# Show of Force...



## cboor001 (Aug 6, 2008)

Now, what kind of a Warrior would I be if I didn't fight back??

Just a little something to keep everyone on their toes...

INCOMING INCOMING INCOMING... GET DOWN!!!


----------



## smokinj (Jan 16, 2008)

:arghhhh:SGT. has gone Mad!!!
p.s- I like your fightin back style soldier


----------



## big04deuce (May 16, 2008)

Go get them bro!!!


----------



## tcampbel (Jan 20, 2008)

Go get em. Fire in the hole. Payback is hell.


----------



## amateurke (Mar 28, 2008)

Hit them!! Hit them HARD!!


----------



## Lewinsky's Toy (Sep 7, 2008)

oh...my...GOD! EVERYONE DUCK AND COVER!


----------



## DOZER (Sep 30, 2007)

:huh_oh::arghhhh:


----------



## azpostal (Jul 12, 2008)

Lookout someone is gonna get hurt


----------



## tobacmon (May 17, 2007)

Hit them were it hurts Sarge---


----------



## Fatmandu (Mar 18, 2008)

Fire for effect!


----------



## Redbeard (Aug 7, 2006)

are those military weapons ???!!! nice bombs your building there sir !


----------



## Vic81 (Aug 2, 2008)

Knock'em out Chris - take cover everyone, the man is at war!!


----------



## sofaman (Jun 20, 2007)

Your backblast area is all clear, FIRE!!!


----------



## happy1 (Jun 29, 2007)

Nuke'em


----------



## EKGOTSKILLZZ (Jun 17, 2008)

im ready


----------



## tmoney (Mar 14, 2008)

That looks dangerous


----------



## ER Doc (Feb 8, 2007)

Get ready for the chemical effects...


----------



## eggwhites (Apr 20, 2008)

Run!!!!!!!


----------



## ctiicda (Jun 19, 2008)

Fire away.... Hit em hard


----------



## m69c44 (Nov 5, 2007)

Run fast boys, run fast


----------



## ct2eng (Jun 17, 2008)

Oh hell, someone's going to get it.


----------



## AdReNaLiN jUnKeE (Aug 19, 2008)

i hope your targets feel it Sarge! give em hell!


----------



## ngetal (Jul 6, 2008)

hmm... boxes that size? must be starburst rounds... :lol:


----------



## Rah55 (Feb 13, 2008)

Cue up "The Ride of the Valkyries". Here comes Robert Duvall. "I love the smell of napalm in the morning."


----------



## WarHorse (Apr 11, 2007)

Flight of the Valkyries...but I'm tracking your point. "Smells like.....victory!"

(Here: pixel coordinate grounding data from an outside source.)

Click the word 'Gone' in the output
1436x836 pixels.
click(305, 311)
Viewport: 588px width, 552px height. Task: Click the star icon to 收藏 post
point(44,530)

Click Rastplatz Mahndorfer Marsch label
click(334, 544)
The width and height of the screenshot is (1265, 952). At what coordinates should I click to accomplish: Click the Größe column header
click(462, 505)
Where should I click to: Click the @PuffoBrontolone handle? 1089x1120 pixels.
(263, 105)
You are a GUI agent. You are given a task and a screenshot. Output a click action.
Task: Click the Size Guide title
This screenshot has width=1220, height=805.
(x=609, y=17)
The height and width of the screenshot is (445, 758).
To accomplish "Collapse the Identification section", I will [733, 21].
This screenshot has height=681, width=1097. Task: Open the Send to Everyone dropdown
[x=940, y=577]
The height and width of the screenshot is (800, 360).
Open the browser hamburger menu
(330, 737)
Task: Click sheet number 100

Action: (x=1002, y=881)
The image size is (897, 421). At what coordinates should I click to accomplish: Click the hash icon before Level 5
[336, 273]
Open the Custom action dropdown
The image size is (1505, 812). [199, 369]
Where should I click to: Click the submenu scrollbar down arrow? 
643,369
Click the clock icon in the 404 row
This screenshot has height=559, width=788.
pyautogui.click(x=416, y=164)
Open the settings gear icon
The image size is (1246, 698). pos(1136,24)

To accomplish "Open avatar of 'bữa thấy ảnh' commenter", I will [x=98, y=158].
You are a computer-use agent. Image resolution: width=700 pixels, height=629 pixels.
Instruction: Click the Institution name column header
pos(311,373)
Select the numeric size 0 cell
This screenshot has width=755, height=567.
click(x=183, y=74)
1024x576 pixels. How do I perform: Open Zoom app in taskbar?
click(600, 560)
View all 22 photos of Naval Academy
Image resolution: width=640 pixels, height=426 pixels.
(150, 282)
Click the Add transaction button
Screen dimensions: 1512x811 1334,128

Return fire from the front lines.....Way to go Cboor!


----------



## vstarvince-cl (Jun 8, 2008)

ahahahaaa.... well-played, sir!


----------



## karmaz00 (Dec 5, 2007)

here comes some pain


----------



## MikeGates (Aug 22, 2008)

Incoming!


----------



## Paint (Mar 1, 2008)

Rounds out....


----------



## LkyLindy (Feb 1, 2008)

Looks like C4-Yikes


----------



## Itsme-Speedy-G (Aug 20, 2007)

Rock on

You are a sheepdog
Follow the link


----------



## marquelcg (Jul 19, 2008)

tx boys going nuts again


----------



## cboor001 (Aug 6, 2008)

ctiicda said:


> Fire away.... Hit em hard


Hehehe... that's what you think NOW...


----------



## AdReNaLiN jUnKeE (Aug 19, 2008)

hey now chris... lmao


----------



## DBCcigar (Apr 24, 2008)

:huh_oh:


----------



## mdj65 (Jun 22, 2008)

Of course the US Air Force will deliver those bombs for you...


----------



## KaiSQ (Aug 4, 2008)

All ready on the firing line.


----------



## PaulyB (Feb 20, 2008)

Those will leave marks.


----------